При последних словах своей подруги-фрейлины она гордо выпрямилась. Глаза ее засверкали царственным величием и гневом. Никто бы в этом грозном облике не узнал теперь прежней кроткой, мягкой, сердечной цесаревны.
– Слушай, Мавра, и ты, доктор, слушайте! – обратилась она громким, мощным голосом, отчеканивая каждое слово. – До сих пор цесаревна Елизавета смотрела со скорбным смирением на гибель лучших русских людей. До сих пор она сносила безропотно издевательство над Россией пришлых чужеземцев. До сих пор была покорной слугой существующего порядка. Но лучшие друзья гибнут невинно на дыбах и гниют в мрачных застенках тайной канцелярии. Святая Русь залита кровью. Стоны слышатся все явственнее и слышнее, невинные души взывают к мщению. Не пришло еще время освобождения, но когда оно придет, – тут цесаревна подняла глаза кверху и, глядя вдохновенным взором вдаль, произнесла еще громче, – когда оно придет, цесаревна Елизавета сумеет спасти свою погибающую родину!

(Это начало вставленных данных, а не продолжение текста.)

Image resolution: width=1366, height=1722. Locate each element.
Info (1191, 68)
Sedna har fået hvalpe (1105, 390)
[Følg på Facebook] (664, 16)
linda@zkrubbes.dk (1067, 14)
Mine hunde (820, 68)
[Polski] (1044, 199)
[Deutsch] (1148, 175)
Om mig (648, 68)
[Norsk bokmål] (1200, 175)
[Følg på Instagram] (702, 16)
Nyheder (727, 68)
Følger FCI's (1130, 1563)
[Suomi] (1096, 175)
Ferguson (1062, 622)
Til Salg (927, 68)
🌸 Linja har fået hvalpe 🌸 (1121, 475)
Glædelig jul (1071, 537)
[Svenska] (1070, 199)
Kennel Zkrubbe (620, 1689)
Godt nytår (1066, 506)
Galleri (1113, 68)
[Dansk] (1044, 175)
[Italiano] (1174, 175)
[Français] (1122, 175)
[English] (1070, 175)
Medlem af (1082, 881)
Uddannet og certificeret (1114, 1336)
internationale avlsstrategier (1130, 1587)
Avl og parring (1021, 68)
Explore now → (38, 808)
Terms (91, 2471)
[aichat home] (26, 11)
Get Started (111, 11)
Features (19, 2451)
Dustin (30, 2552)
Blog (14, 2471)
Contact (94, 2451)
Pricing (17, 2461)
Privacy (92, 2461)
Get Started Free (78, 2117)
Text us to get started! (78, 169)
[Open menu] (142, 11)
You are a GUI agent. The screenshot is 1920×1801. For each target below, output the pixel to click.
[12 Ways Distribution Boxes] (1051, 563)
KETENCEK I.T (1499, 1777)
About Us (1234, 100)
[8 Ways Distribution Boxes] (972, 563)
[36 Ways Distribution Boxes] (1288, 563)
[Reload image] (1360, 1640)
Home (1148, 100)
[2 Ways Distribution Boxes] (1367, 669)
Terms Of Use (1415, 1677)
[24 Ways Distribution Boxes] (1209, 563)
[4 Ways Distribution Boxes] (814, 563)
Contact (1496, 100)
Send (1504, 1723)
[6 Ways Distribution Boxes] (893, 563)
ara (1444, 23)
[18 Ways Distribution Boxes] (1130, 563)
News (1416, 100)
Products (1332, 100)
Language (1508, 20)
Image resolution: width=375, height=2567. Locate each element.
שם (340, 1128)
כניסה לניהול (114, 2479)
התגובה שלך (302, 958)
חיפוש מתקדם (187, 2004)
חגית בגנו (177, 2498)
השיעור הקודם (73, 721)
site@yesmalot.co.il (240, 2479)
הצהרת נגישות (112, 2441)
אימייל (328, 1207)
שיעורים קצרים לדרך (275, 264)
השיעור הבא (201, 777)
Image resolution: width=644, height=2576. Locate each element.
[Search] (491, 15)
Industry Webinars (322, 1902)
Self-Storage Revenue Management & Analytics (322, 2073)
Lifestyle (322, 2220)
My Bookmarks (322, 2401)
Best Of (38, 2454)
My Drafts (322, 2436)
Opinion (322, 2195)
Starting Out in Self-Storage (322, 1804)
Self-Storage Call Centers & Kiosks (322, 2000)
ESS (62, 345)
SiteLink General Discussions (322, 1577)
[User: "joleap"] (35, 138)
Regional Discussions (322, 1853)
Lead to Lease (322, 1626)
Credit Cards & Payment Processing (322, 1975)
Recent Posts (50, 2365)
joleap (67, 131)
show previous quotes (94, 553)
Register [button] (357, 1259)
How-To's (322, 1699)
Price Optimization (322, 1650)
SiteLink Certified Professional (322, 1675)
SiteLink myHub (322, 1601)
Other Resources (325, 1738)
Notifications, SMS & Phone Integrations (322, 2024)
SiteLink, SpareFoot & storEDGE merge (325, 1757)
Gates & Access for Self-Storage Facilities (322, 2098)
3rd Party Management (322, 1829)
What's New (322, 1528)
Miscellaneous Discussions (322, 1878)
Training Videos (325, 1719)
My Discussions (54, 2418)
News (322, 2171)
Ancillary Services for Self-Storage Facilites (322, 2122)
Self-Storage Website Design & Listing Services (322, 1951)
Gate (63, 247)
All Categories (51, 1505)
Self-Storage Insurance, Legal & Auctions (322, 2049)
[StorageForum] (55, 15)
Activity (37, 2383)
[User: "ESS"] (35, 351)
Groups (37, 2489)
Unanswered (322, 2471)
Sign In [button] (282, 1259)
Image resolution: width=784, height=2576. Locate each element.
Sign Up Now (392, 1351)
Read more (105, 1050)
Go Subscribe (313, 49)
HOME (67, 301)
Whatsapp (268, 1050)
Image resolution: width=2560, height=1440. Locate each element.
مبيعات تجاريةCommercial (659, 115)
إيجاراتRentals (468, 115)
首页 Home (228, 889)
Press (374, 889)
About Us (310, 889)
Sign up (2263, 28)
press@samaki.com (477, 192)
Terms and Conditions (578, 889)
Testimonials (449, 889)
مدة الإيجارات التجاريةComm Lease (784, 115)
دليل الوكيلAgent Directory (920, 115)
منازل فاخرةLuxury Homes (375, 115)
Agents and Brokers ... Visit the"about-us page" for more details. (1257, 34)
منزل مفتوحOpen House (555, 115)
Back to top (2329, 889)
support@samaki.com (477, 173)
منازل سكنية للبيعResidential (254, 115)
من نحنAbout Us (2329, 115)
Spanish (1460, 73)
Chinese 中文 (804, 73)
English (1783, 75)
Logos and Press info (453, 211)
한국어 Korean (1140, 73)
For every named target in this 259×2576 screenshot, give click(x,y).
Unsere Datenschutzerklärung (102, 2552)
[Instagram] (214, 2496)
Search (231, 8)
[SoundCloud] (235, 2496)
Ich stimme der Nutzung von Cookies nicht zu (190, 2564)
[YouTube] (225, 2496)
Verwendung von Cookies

Она умолкла. И Лесток, и Мавра Шепелева с восторгом смотрели на нее. Что-то пророческое учудилось им в речах Елизаветы.
Минуту длилось молчание. Потом Елизавета вся вздрогнула, встрепенулась.
– Едем, едем, доктор, – заторопилась она.
– Куда? Зачем? – взволновались ее друзья.
– Как куда? К нему! К Шубину! Я должна его видеть! Должна благословить на трудный путь своего верного слугу.
– Но это безумие, Ваше Высочество! Что, если вас увидят? – произнес взволнованно Лесток.
– Надо приложить все старания, чтобы этого не случилось. Конечно, не в моем виде должна буду я явиться туда. И тебе придется сыграть комедию, мой друг! Решишься ли ты на это? – обратилась к своему лейб-медику цесаревна.
– Хоть на самую смерть, если это угодно Вашему Высочеству, – поспешно ответил тот.
– Нет, до этого, даст Бог, далеко! – с грустной улыбкой произнесла цесаревна.
– Располагайте мною, Ваше Высочество, – с низким поклоном произнес Лесток.
– Хорошо!.. Мы выедем, когда стемнеет… Мавруша останется подле больного… Кстати, осмотри его еще раз.
С новым поклоном лейб-медик поспешил исполнить приказание своей госпожи и занялся ребенком.
– Ему хуже? – с тревогой осведомилась цесаревна.
– Все в руках Божьих! Один Господь может помочь ему! – произнес Лесток, избегая скорбных глаз Елизаветы.
– Господи! Ты видишь мое сердце! – вырвалось из груди последней. – Оно далеко лихих помыслов и зла. Но клянусь жизнью этого ребенка Тебе, Господи, что отныне все мои силы положу на пользу моей бедной родины! Сохрани же мне, Господи, этот великий залог моей клятвы.
И, боясь рыданиями нарушить покой больного, цесаревна стремительно вышла из горницы.